» Work request:
The data below must be returned in full and exactly.

» Data for this task:
———

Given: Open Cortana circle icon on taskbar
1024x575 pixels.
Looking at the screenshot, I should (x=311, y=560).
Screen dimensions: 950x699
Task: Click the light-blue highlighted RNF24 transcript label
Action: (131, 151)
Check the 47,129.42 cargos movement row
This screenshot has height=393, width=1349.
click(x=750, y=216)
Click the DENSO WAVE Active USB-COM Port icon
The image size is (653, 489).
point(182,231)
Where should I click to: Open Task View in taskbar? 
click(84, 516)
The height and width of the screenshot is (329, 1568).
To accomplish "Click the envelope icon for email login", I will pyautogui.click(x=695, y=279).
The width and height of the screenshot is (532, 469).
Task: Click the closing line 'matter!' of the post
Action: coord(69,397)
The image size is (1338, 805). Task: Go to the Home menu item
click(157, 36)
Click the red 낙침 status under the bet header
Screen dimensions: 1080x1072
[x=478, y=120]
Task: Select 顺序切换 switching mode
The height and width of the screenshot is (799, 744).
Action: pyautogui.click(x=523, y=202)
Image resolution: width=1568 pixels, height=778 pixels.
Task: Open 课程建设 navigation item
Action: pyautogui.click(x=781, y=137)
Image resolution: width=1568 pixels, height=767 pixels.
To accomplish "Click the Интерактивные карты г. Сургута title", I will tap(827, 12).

———

» Task response:
Given: Open Cortana circle icon on taskbar
1024x575 pixels.
Looking at the screenshot, I should (x=311, y=560).
Screen dimensions: 950x699
Task: Click the light-blue highlighted RNF24 transcript label
Action: (131, 151)
Check the 47,129.42 cargos movement row
This screenshot has height=393, width=1349.
click(x=750, y=216)
Click the DENSO WAVE Active USB-COM Port icon
The image size is (653, 489).
point(182,231)
Where should I click to: Open Task View in taskbar? 
click(84, 516)
The height and width of the screenshot is (329, 1568).
To accomplish "Click the envelope icon for email login", I will pyautogui.click(x=695, y=279).
The width and height of the screenshot is (532, 469).
Task: Click the closing line 'matter!' of the post
Action: coord(69,397)
The image size is (1338, 805). Task: Go to the Home menu item
click(157, 36)
Click the red 낙침 status under the bet header
Screen dimensions: 1080x1072
[x=478, y=120]
Task: Select 顺序切换 switching mode
The height and width of the screenshot is (799, 744).
Action: pyautogui.click(x=523, y=202)
Image resolution: width=1568 pixels, height=778 pixels.
Task: Open 课程建设 navigation item
Action: pyautogui.click(x=781, y=137)
Image resolution: width=1568 pixels, height=767 pixels.
To accomplish "Click the Интерактивные карты г. Сургута title", I will tap(827, 12).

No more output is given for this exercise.